A fronte di uno scenario simile e di una Germania mai in crisi sistemica come oggi dalla Riunificazione, perché il presidente del Consiglio chiude la porta in maniera così drastica a un minimo sindacale di ricorso al deficit? La Spagna garantisce treni locali gratis per tre mesi, al fine di venire incontro al caro-energia. Qui siamo alla presa per i fondelli del Patto sociale, ovviamente con i sindacati e Confindustria plaudenti. Perché quel tipo di riforme si fanno a economia stabile o almeno stabilizzata e a inizio legislatura, parlare di aumenti salariali e cuneo fiscale in questo momento e alla luce della realtà energetica che ci attende da qui a poche settimane equivale a indire una riunione di famiglia per decidere di che colore ridipingere le pareti della casa che sta bruciando, invece che prendere i secchi e chiamare i pompieri.

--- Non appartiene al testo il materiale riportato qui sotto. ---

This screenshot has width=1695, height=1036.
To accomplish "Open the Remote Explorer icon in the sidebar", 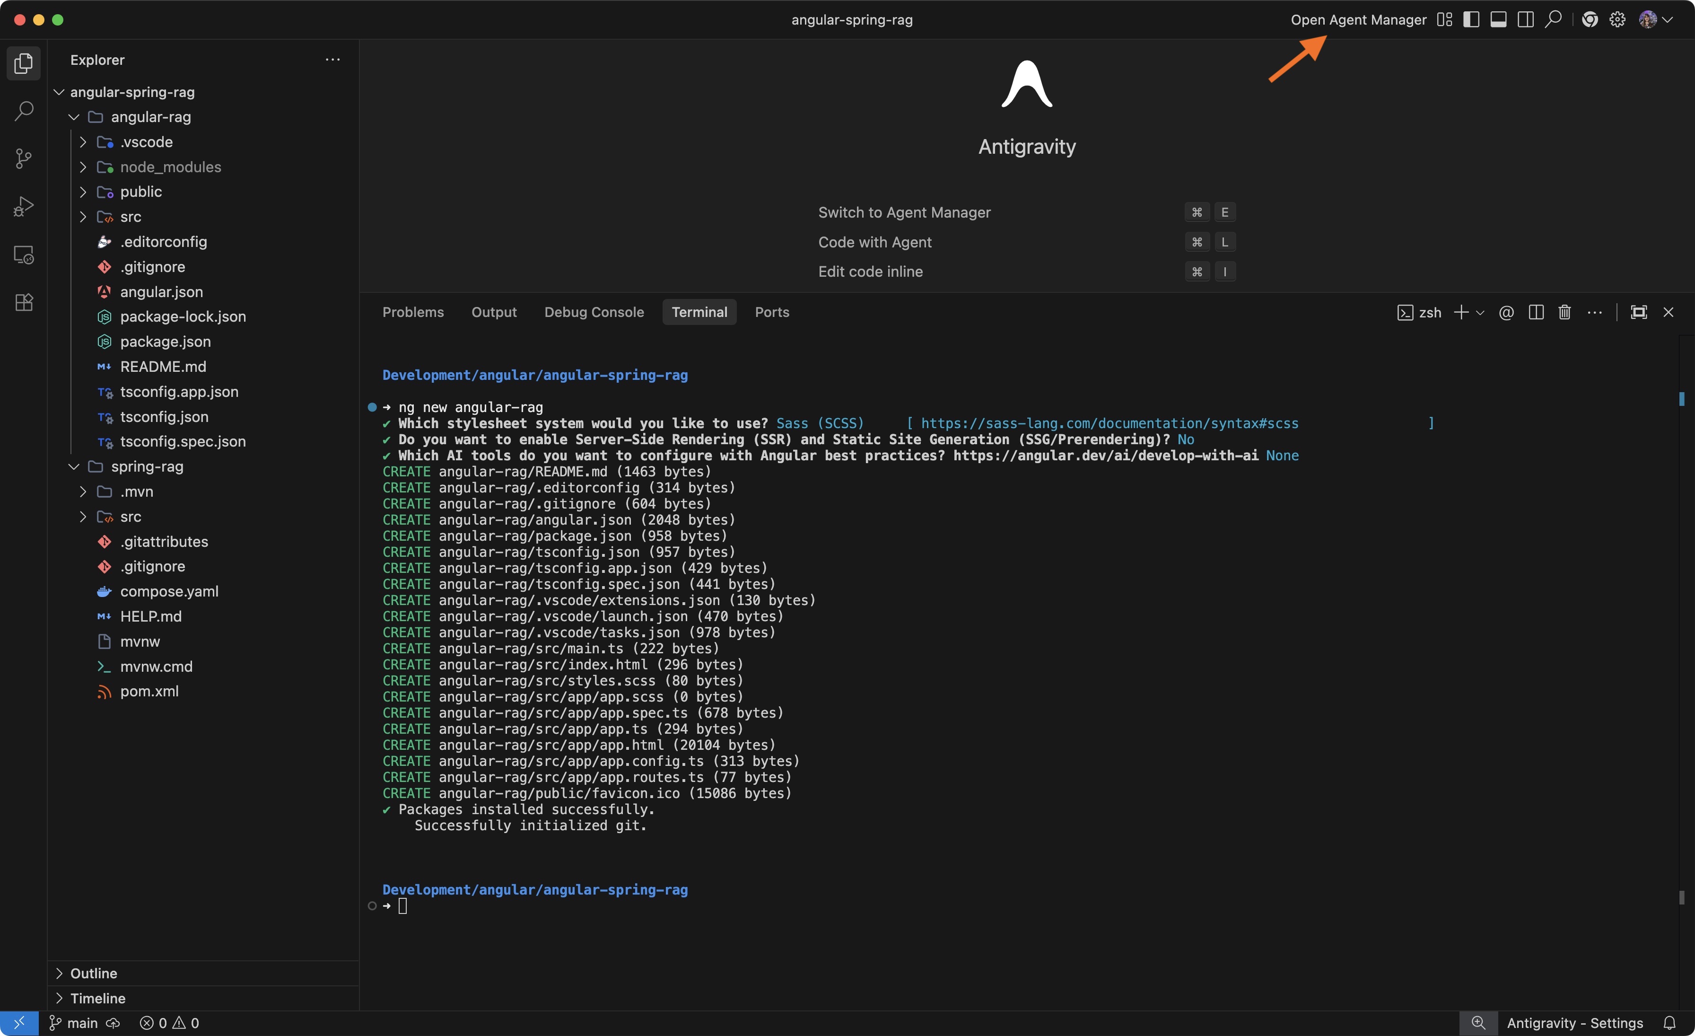I will [24, 255].
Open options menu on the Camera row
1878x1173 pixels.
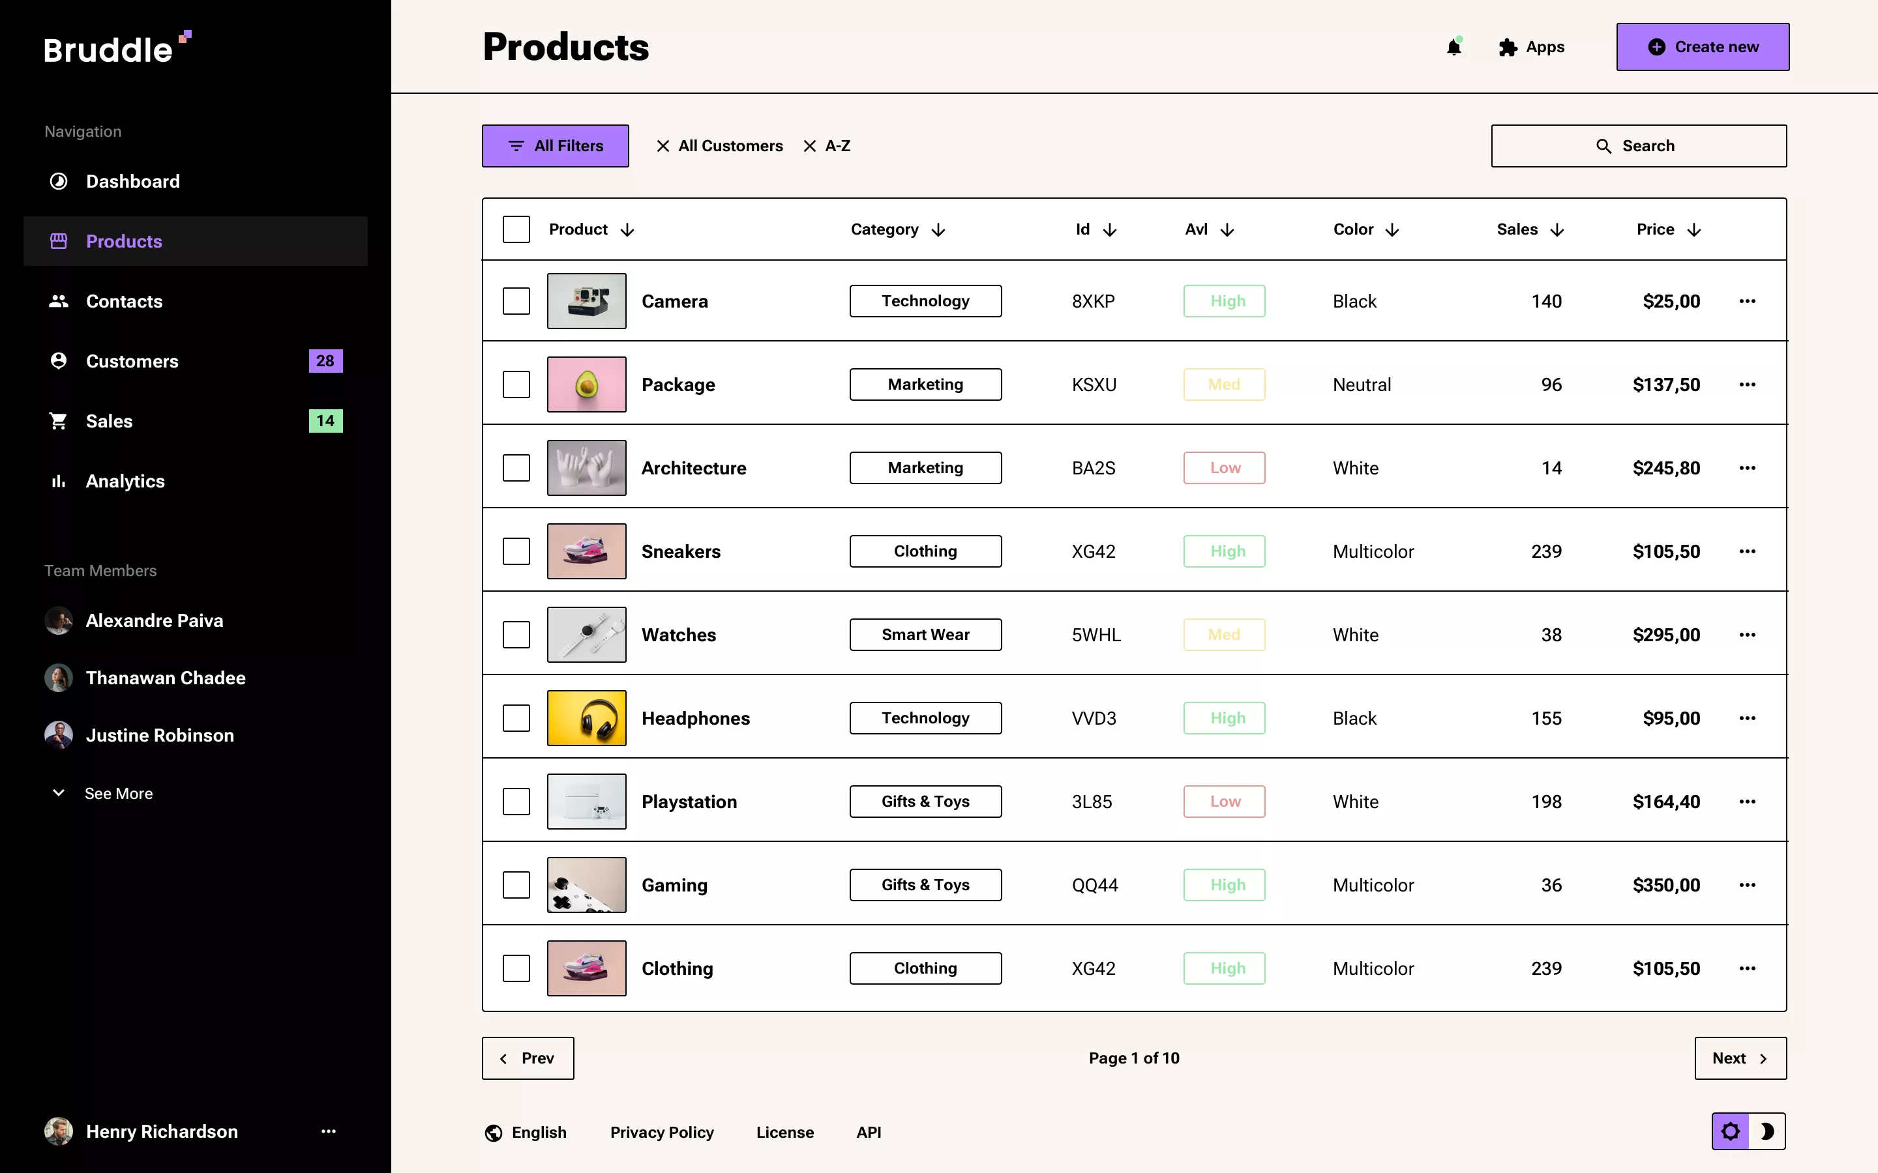pyautogui.click(x=1748, y=301)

Qualcosa non torna, mi spiace. E il fatto che il commissario Ue all’Economia, l’ex Premier Paolo Gentiloni, continui a ripetere come un disco rotto come i Paesi troppo indebitati debbano evitare ulteriore carico di deficit (incurante di come proprio l’incapacità totale di Commissione e Bce di leggere la realtà la scorsa primavera ci abbia messo in questo guaio estremo) fa pensare. Esattamente come quell’ora di colloquio al Quirinale dopo il non voto di M5S alla Camera sul DL Aiuti. Uno strappo simbolico e già annunciato, immediatamente drammatizzato da Mario Draghi al massimo livello istituzionale. Poco importa che il prossimo anno si voti o meno, tanto anche i sassi sanno che questo Paese è già commissariato dall’Europa nei fatti, quantomeno a livello di acquisti Bce per la sostenibilità dello stock di debito. Conta capire quanto profonda sia la ferita che il nostro sistema produttivo rischia di subire e, soprattutto, a chi possa fare comodo. Quantomeno, a livello di banchetto sulla carcassa di eccellenze sacrificate sull’altare dell’incompetenza. Nella migliore delle ipotesi.
Non so se lo avete capito ma qui siamo al punto di svolta, definitivo. E tutto si giocherà la prossima settimana, fra il 21 e il 22 luglio, un vero Rubicone per il futuro del nostro Paese. Prima il board Bce che ufficializzerà l’intervento sui tassi e sarà chiamato a offrire al mercato rassicurazioni concrete sul famoso scudo anti-spread e il giorno dopo la prova del nove per capire se, dopo i dieci giorni di manutenzione (al netto della pantomima della turbina canadese), Nordstream riaprirà i flussi o sarà davvero stop totale al gas russo, come anticipato da Ursula von der Leyen. E il fatto che il vertice europeo di emergenza sull’agenda energetica sia stato fissato solo per il 26 luglio, dice tutto sul livello di incompetenza o doppiogiochismo per conto terzi delle istituzioni Ue.
Stavolta c’è davvero poco su cui scherzare. Non a caso, Mario Draghi ha alzato decisamente toni e posta. Forte della trincea del Quirinale da cui lanciare l’offensiva.